Limerick Rose Sinéad Flanagan has been crowned the 60th Rose of Tralee.
The doctor, who is from Mungret and lives in Adare, is working in Cork as a junior doctor.
She took to the stage on the second night of the competition, wearing a gown in the Limerick colour of green.
She put her hand to her head as her name was called, with all the other women crowding around her to congratulate her.
“It’s amazing - and it is only starting,” said the new Rose.
There must be something in the water in Limerick as Sinéad went to school with Love Island winner Greg O’Shea.
“We both went to Crescent College in Dooradoyle,” she told Independent.ie.
“I am shocked and delighted. I obviously didn’t expect it, but I am delighted and honoured to represent Ireland.”
She said the festival “definitely” represents modern Ireland.
And she pointed out how there hadn’t been a Limerick winner for 25 years.
“I think the people of Limerick will be so happy.”
She said it “felt like a dream” to hear host Dáithi Ó Sé say her name.
The newly-crowned Rose of Tralee was greeted off the stage by her parents Padraig and Catherine.
She shed a tear of joy as Kirsten Mate Maher handed over the sash and tiara.
She was 2/1 with the bookies, a favourite with them for the entire weekend.
As the curtains came down on the 60th year of the Rose of Tralee, there was plenty of talk about whether the festival was empowering for women.
Whether intentional or not, the Roses seemed keen to outline their position on the debate last night.
The first Rose out of the gate summed up the feeling in the Dome pretty simply, saying her fellow Roses had been added to her list of “incredible female role models”.
“It is a celebration of modern women, I think we saw that last night and you’re going to see more of that,” said Chicago Rose Shana Pembroke – who had Irish roots in the Kingdom, with her dad a Kerryman.
Her comments came after the 2018 winner, Kirsten Mate Maher, hit back at comments from a Newstalk broadcast by Susan Keogh which claimed that there was a lack of diversity in the competition.
Ms Keogh had said there would be no Roses from different socio-economic backgrounds, that there would be no “fat” Roses, and that they would only tell “safe stories” on stage. “Where are the women who don’t have the degrees or the PhDs?” she asked.

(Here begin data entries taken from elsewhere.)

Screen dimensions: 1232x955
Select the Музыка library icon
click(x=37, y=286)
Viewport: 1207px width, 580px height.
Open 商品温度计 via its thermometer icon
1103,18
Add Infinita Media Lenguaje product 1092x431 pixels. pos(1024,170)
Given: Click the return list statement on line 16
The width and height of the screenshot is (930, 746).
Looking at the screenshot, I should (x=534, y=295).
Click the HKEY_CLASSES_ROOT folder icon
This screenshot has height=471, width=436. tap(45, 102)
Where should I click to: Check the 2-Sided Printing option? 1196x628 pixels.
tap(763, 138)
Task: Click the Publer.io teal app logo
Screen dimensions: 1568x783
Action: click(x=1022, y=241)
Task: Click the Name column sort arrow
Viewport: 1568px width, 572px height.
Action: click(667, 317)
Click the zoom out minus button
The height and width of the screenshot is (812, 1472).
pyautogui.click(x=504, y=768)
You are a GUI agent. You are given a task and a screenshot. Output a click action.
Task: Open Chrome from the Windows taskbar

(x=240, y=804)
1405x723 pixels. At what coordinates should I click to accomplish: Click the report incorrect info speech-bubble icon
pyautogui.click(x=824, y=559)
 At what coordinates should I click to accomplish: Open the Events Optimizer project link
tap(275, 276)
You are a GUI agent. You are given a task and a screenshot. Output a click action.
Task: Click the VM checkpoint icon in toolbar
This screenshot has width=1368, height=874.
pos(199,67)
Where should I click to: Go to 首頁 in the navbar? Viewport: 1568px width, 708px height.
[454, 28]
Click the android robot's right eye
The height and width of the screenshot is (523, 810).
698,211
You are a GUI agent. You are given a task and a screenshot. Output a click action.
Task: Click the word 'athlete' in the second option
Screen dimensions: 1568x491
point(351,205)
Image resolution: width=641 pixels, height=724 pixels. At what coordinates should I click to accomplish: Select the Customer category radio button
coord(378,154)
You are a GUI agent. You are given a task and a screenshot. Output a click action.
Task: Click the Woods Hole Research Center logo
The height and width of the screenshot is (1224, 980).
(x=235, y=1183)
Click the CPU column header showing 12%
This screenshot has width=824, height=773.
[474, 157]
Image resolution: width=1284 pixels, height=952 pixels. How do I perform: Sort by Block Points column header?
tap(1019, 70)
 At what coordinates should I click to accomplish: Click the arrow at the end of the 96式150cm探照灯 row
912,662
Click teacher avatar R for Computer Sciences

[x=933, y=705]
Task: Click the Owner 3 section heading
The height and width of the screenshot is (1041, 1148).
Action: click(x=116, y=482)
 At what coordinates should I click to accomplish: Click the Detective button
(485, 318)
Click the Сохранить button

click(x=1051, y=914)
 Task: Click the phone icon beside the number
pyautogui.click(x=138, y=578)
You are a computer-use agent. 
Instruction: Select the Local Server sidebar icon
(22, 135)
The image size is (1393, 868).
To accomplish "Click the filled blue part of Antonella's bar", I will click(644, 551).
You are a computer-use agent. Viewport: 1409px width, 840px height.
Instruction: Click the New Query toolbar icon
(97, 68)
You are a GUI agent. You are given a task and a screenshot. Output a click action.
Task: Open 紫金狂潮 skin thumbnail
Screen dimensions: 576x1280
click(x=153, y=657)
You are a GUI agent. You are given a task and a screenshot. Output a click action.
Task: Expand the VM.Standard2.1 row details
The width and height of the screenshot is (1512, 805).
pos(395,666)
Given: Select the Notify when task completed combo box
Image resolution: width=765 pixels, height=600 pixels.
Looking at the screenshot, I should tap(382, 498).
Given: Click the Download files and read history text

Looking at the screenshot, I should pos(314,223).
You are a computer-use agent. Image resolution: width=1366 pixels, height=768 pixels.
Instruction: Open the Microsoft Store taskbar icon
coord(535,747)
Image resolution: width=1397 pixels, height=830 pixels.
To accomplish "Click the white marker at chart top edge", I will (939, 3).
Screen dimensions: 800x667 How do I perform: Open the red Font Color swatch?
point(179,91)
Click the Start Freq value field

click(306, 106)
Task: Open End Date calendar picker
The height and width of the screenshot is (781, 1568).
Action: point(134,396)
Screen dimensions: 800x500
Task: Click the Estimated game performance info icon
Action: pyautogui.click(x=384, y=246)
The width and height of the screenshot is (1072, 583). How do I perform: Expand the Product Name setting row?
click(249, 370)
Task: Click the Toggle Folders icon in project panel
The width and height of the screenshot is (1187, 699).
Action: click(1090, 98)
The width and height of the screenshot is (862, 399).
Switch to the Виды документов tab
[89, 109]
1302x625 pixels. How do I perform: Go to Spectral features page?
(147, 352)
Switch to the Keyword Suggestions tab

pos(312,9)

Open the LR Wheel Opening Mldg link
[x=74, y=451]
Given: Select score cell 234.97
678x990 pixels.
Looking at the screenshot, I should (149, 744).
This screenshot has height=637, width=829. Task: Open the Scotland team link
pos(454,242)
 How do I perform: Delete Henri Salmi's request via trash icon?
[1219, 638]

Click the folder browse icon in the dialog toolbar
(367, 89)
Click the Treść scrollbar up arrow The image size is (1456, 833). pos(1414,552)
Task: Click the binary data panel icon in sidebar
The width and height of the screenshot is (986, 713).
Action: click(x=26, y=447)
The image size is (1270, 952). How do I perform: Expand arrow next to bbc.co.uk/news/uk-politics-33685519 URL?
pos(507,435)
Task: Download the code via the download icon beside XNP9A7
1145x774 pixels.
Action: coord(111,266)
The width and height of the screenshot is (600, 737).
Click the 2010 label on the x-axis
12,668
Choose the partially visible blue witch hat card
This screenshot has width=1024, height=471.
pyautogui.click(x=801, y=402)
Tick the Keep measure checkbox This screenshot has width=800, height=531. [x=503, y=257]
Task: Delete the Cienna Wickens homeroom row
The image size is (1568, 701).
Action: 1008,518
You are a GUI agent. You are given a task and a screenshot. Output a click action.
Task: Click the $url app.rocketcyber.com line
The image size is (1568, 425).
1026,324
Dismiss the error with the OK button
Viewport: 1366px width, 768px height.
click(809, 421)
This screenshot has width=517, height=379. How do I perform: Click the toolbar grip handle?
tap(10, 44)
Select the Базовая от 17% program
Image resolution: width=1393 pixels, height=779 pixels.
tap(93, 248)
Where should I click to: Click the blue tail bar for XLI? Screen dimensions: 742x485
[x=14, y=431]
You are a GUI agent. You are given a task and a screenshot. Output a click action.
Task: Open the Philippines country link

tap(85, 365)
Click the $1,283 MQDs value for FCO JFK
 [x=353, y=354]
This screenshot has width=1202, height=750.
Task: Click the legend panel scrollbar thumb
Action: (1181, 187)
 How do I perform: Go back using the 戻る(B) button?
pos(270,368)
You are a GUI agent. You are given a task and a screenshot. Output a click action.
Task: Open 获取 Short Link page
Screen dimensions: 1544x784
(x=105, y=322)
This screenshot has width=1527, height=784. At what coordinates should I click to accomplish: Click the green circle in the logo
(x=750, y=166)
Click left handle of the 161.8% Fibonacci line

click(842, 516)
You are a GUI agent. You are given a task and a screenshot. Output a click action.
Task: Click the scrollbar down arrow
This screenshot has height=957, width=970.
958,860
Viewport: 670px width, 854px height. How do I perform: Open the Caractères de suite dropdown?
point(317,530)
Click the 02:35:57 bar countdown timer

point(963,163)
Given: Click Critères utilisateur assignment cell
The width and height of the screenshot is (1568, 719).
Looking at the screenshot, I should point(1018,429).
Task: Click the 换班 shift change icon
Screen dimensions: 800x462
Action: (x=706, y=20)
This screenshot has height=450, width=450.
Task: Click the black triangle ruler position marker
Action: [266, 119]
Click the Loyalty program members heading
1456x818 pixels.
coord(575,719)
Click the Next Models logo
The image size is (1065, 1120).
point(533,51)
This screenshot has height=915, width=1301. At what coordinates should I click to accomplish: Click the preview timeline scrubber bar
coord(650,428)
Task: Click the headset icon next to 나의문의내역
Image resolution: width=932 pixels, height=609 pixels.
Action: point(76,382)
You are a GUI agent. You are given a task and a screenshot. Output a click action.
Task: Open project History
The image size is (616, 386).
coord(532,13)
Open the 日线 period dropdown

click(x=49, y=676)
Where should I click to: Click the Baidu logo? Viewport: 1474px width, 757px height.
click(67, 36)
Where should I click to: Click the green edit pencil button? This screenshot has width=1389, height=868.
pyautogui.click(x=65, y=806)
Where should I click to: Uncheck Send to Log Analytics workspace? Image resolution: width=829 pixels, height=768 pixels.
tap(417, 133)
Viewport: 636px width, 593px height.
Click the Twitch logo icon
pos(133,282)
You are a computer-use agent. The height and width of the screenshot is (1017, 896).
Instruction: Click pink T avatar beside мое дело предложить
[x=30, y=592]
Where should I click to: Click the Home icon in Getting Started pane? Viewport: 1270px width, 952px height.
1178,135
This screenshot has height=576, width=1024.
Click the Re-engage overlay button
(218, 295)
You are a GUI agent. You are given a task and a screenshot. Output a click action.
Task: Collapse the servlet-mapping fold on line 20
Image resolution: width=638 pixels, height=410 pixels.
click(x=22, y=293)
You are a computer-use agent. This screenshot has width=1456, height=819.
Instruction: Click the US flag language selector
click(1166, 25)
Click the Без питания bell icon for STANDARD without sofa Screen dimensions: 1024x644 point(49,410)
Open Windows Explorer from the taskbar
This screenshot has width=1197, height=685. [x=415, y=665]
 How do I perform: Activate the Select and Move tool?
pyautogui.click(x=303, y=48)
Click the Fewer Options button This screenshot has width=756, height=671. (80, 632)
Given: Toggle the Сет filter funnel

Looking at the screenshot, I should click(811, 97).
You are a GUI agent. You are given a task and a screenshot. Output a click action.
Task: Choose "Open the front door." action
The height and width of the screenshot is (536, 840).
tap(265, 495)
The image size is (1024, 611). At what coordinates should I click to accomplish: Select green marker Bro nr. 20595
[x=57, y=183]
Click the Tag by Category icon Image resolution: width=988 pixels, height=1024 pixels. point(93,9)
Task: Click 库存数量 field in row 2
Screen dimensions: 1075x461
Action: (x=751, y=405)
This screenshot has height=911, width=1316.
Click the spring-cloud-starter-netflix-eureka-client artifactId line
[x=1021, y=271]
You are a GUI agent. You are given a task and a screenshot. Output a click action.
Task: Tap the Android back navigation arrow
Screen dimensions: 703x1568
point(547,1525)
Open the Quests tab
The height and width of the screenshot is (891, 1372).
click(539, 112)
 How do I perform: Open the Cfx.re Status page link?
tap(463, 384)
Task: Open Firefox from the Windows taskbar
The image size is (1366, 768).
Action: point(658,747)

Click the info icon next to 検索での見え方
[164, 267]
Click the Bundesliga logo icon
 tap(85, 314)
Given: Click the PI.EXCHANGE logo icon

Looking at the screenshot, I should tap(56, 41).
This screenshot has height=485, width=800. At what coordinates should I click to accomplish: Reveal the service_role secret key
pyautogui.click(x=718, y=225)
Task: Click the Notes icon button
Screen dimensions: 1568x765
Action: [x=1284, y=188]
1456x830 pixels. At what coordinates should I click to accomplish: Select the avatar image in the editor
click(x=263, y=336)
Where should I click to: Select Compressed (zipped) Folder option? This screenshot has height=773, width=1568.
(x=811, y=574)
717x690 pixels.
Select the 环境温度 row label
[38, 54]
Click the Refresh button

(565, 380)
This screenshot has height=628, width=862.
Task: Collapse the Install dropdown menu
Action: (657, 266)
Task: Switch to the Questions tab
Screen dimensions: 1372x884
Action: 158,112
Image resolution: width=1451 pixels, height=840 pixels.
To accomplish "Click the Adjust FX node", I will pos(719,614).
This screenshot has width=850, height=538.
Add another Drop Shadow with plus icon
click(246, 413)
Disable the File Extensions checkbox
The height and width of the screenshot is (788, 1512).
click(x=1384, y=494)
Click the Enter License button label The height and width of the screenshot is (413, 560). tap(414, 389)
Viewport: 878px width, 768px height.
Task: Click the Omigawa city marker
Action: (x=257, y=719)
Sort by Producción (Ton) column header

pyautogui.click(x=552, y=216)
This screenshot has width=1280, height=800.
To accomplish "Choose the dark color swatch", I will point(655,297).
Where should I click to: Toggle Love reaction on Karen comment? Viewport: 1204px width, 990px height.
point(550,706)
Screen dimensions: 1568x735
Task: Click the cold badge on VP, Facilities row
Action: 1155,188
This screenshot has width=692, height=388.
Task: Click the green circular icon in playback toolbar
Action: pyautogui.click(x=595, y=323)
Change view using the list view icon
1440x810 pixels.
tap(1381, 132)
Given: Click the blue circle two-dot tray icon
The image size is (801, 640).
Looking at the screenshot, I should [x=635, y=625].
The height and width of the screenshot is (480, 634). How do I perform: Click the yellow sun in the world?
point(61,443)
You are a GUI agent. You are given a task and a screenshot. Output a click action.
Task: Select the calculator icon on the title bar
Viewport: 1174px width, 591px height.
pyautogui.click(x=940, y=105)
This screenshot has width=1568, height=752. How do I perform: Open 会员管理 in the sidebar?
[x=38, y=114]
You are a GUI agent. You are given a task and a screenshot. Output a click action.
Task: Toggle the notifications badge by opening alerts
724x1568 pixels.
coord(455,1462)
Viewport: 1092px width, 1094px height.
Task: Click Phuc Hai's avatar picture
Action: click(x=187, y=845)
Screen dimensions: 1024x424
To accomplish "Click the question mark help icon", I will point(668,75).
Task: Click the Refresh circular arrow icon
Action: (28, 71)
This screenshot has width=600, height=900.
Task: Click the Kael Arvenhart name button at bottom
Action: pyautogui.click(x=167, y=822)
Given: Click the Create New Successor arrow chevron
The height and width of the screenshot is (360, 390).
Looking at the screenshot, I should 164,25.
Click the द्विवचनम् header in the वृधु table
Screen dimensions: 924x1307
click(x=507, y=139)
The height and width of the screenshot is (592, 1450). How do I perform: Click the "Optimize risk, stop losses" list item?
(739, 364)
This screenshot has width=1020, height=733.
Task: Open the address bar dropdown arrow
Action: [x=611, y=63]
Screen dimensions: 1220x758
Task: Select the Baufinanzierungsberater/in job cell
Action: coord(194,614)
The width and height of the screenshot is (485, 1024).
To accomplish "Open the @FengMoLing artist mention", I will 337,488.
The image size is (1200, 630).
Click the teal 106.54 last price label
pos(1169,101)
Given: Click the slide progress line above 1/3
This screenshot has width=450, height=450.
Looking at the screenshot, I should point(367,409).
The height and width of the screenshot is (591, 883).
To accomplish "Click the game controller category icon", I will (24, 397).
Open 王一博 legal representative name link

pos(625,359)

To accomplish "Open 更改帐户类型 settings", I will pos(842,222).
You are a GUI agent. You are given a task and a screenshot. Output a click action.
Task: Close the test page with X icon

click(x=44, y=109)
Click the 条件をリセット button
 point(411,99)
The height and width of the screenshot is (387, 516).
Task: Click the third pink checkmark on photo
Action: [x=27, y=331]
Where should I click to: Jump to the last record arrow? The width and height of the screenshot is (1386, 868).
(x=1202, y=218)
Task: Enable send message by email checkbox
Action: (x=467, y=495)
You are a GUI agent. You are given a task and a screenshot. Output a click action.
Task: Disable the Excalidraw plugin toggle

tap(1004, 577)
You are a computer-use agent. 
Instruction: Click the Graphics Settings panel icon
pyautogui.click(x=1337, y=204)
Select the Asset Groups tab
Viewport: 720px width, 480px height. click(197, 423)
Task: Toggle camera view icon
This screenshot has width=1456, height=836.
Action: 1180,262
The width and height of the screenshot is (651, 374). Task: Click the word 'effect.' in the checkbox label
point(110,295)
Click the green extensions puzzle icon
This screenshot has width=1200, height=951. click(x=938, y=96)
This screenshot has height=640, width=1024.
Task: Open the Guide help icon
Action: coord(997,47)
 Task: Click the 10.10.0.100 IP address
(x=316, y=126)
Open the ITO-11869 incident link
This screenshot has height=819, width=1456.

Kirsten defended the festival ,saying the remarks were “very uneducated”.
“I think it is really nasty to be honest, especially when she brought up the degree thing and the size thing.
“There are girls of all shapes and sizes as you can see clearly if you watched it on television,” Kirsten told Independent.ie.
“And then with the degree thing, I don’t have a degree I haven’t set foot in college yet. I don’t have a career yet, I haven’t figured out where I am going in life yet.”
In keeping with the theme of Adele songs from the night before, Shana went on to perform the London singer’s version of Bob Dylan’s ‘Make You Feel My Love’.
She was no stranger to the bright stage lights though.
“Acting was my first job when I was 10 years old, I was in a musical in downtown Chicago and I did that for about two years, it wasn’t something I planned on doing, I kind of fell into it,” she said.
New Zealand Rose Sinead Rose Stayton put her best foot forward for her segment showing off her salsa moves.
And it was casually mentioned she hadn’t gone to college either.
“I wanted to do some travel beforehand, and fell into the job I am in now,” she said.
She was at the festival to do something outside of her comfort zone, as she suffers from anxiety.
She told how her grandparents emigrated from Sixmilecross, in Co Tyrone, and this was her first time on Irish soil, meeting 32 cousins in one day a month ago.
Chloe Kennedy was flying the flag for Donegal. She was one-quarter Indian as her granny was born there. Her dad, meanwhile, is the mayor of Donegal town.
Diagnosed with cancer this year, Chloe finished her chemo in April.
“I was feeling fine, I had a lump and I mentioned to the doctor in passing,” she said.
“It was my mum who told me, you feel like you’re floating above yourself. I felt worse for my parents because they had to break the news.
“I’d let myself have a bad day and make sure to have a good day afterwards,” she told of life battling the disease.
She was surprised with a special message from Majella O’Donnell, someone who had been through a similar experience.
“I know you have been through a rough time – please God I’ll meet you soon in Donegal town,” she said.
Elsewhere South Carolina Rose Cat McWhirter blew the roof off with her singing.